Naturalmente allora non esistevano i linguaggi di programmazione conosciuti oggi, né manuali o sistemi operativi, quindi le sei donne dovettero un po’ inventarsi come farlo. Intervistate da Kleiman, che nel frattempo ottenne una borsa di studio proprio per scoprire la loro storia, raccontarono di aver dovuto studiare come era fatto l’ENIAC e capire cosa fare per fargli fare i calcoli al posto loro. «Ovviamente non avevamo idea di cosa stessimo facendo», disse una di loro a Kleiman.
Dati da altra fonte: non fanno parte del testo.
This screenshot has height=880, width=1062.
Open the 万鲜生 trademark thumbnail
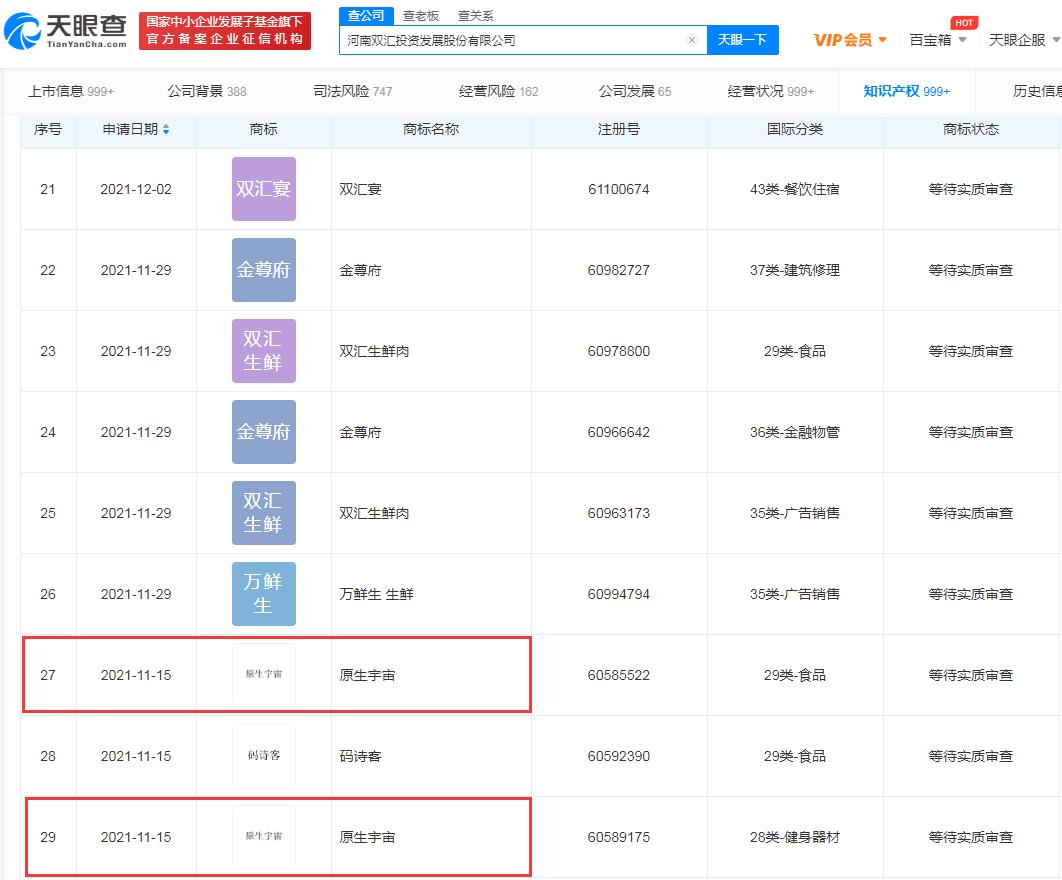263,593
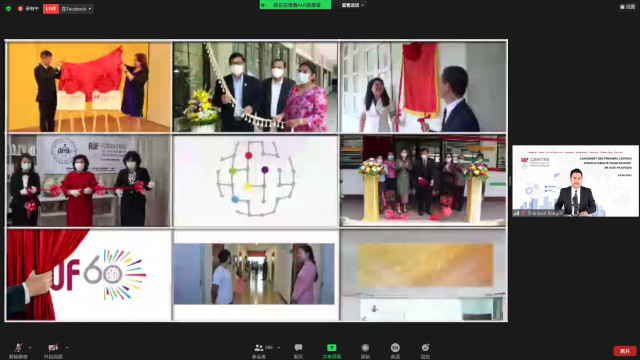This screenshot has width=640, height=360.
Task: Select the presenter video thumbnail
Action: [x=576, y=181]
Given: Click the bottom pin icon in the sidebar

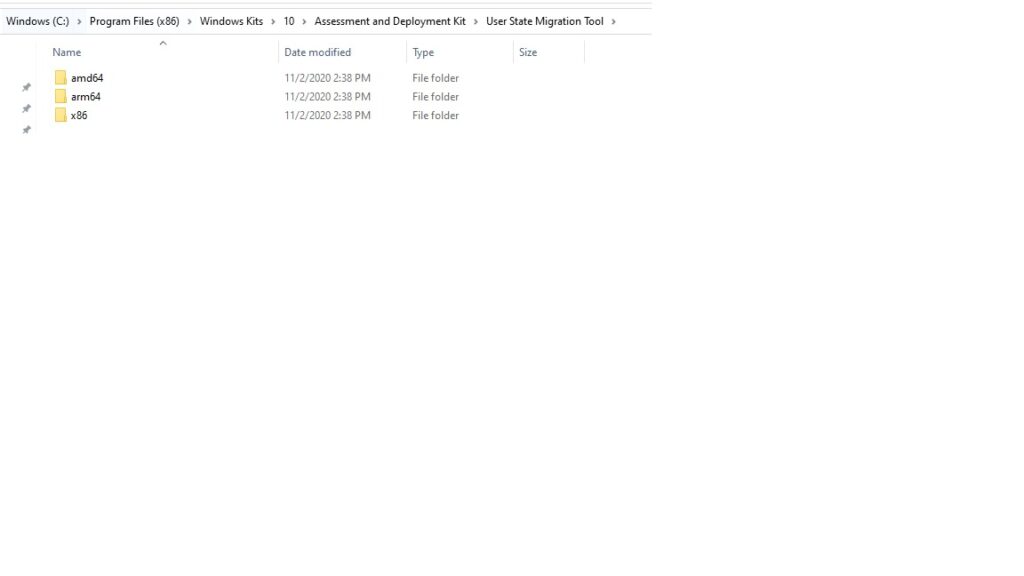Looking at the screenshot, I should pyautogui.click(x=26, y=129).
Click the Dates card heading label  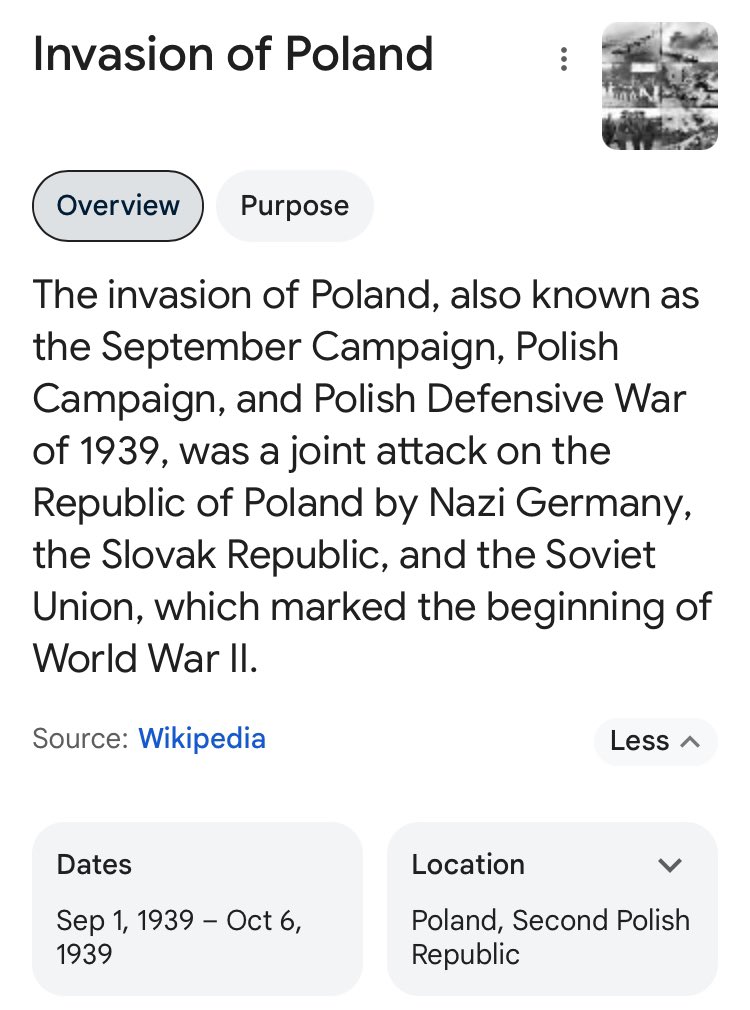coord(94,865)
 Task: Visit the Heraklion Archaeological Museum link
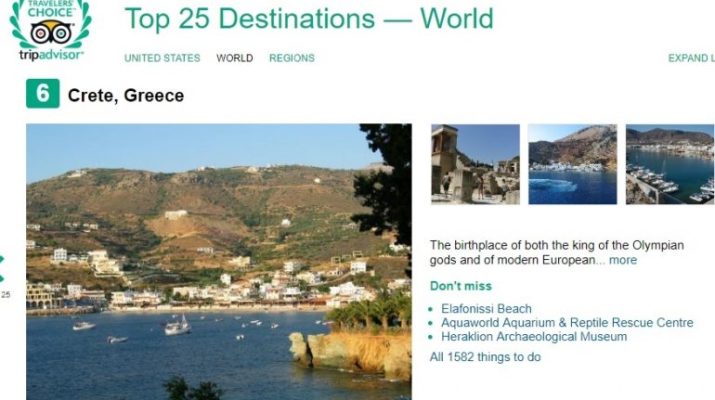pos(534,337)
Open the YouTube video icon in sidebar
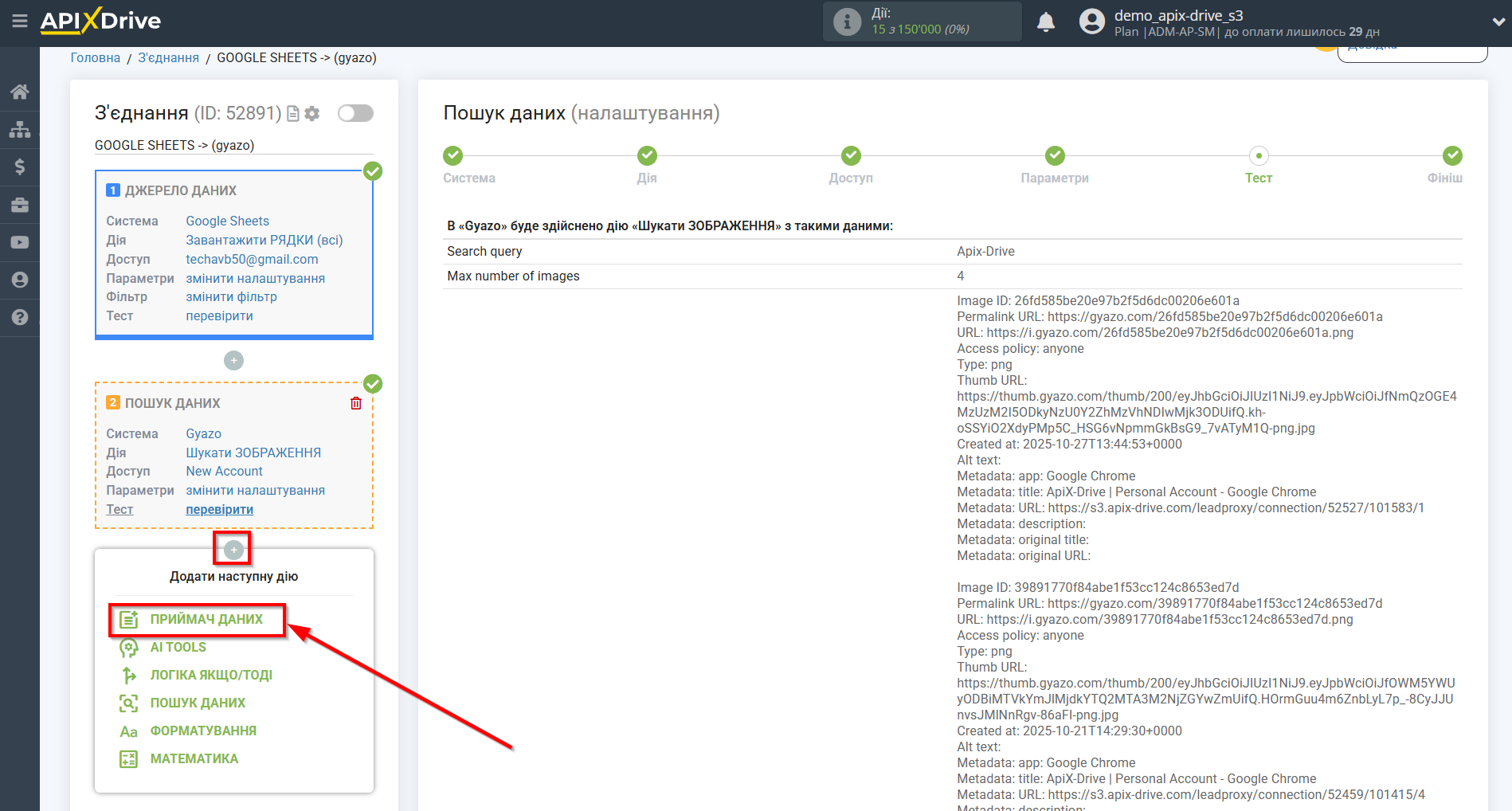The image size is (1512, 811). tap(20, 242)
L’ENIAC era una macchina gigante, alta 2,5 metri, lunga 24 e pesante 30 tonnellate, ma permise di fare in poco tempo calcoli che prima avrebbero potuto richiedere anche settimane. La sua invenzione e i successivi sviluppi diedero una certa notorietà a Mauchly ed Eckert, che per esempio in un articolo pubblicato il 14 febbraio del 1946 sul New York Times furono lodati come i «suoi inventori» assieme ai «molti altri» che collaborarono al progetto. Né allora né dopo però Bartik, Holberton, McNulty, Meltzer, Spence e Teitelbaum furono citate per il loro lavoro sul computer, con il risultato che per oltre quarant’anni nessuno seppe del loro ruolo, né fra gli addetti del settore, né sulla stampa, né a livello pubblico.
Alcune delle sei programmatrici contribuirono all’avanzamento del settore informatico anche dopo l’invenzione dell’ENIAC. Holberton tra le altre cose scrisse il primo codice usato per leggere e scrivere dati, contribuì allo sviluppo di uno dei primi linguaggi standard informatici (COBOL) e sviluppò un set di istruzioni che è considerato il prototipo per i linguaggi di programmazione odierni. Bartik invece continuò a lavorare con Mauchly ed Eckert per sviluppare altri computer, tra cui l’UNIVAC I, il primo computer commerciale al mondo. Entrambe ricevettero vari riconoscimenti.
Grazie all’attenzione ricevuta dalle ricerche di Kleiman, nel 1997 tutte e sei furono inserite nella Hall of Fame della Women in Technology International, un’organizzazione che promuove l’attività e i successi delle donne nel settore tecnologico.